Fleet & Plant Management

Vehicle Leaseback & Commuter Use

  • 1.  Vehicle Leaseback & Commuter Use

    Posted 24 May 2020 22:58
    ​Hello,

    After feedback on fee structures in place within other organisations regarding staff accessing vehicle leaseback and commuter use.
    we currently have a robust fee structure for leaseback to fully offset FBT obligations only. we have 5 leaseback classes based on gross purchase price, with 1 - 4 having a fee to offset the maximum possible FBT for each, and class 5 being actual. they are;
    Class 1 <= $25k
    Class 2 $25001 to $28000
    Class 3 $28001 to $32000
    Class 4 $32001 to $36000
    Class 5 vehicles are those that are negotiated with the employee which exceed the operational requirements of the organisation.

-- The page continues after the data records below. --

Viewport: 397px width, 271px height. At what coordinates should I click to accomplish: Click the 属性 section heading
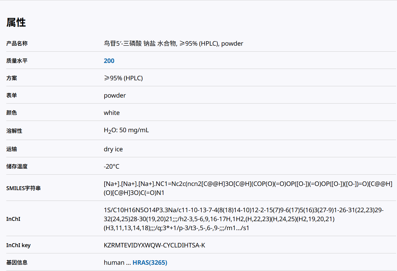coord(16,22)
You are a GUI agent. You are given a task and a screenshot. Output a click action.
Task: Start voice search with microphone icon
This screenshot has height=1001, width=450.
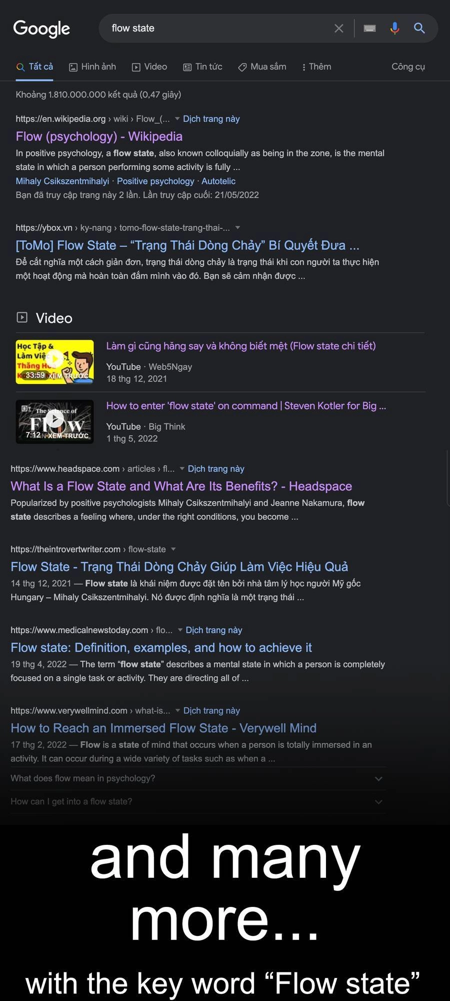click(x=395, y=29)
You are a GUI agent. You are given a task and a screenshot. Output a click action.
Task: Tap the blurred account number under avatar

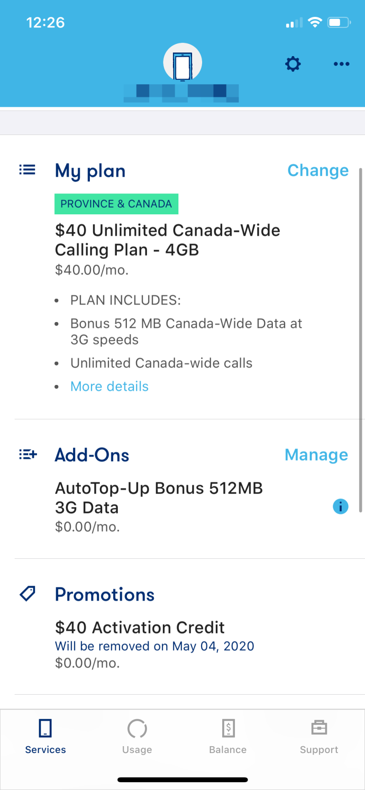coord(182,93)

    My concerns with our processes are;

    We don't have a fee structure, or procedural guidelines, to manage private km and have some vehicles exceeding 40000km/year. if you looked at leaseback as a business unit the reality of this vehicle usage would be the low end users supporting the high end users.

    We also have several vehicles that have a home to work travel arrangement, with no operational benefit or requirement to do so, and no fee structure to offset associated costs.

    Appreciate any feedback on your processes, and thoughts on ours.​

    Regards
    Stuart.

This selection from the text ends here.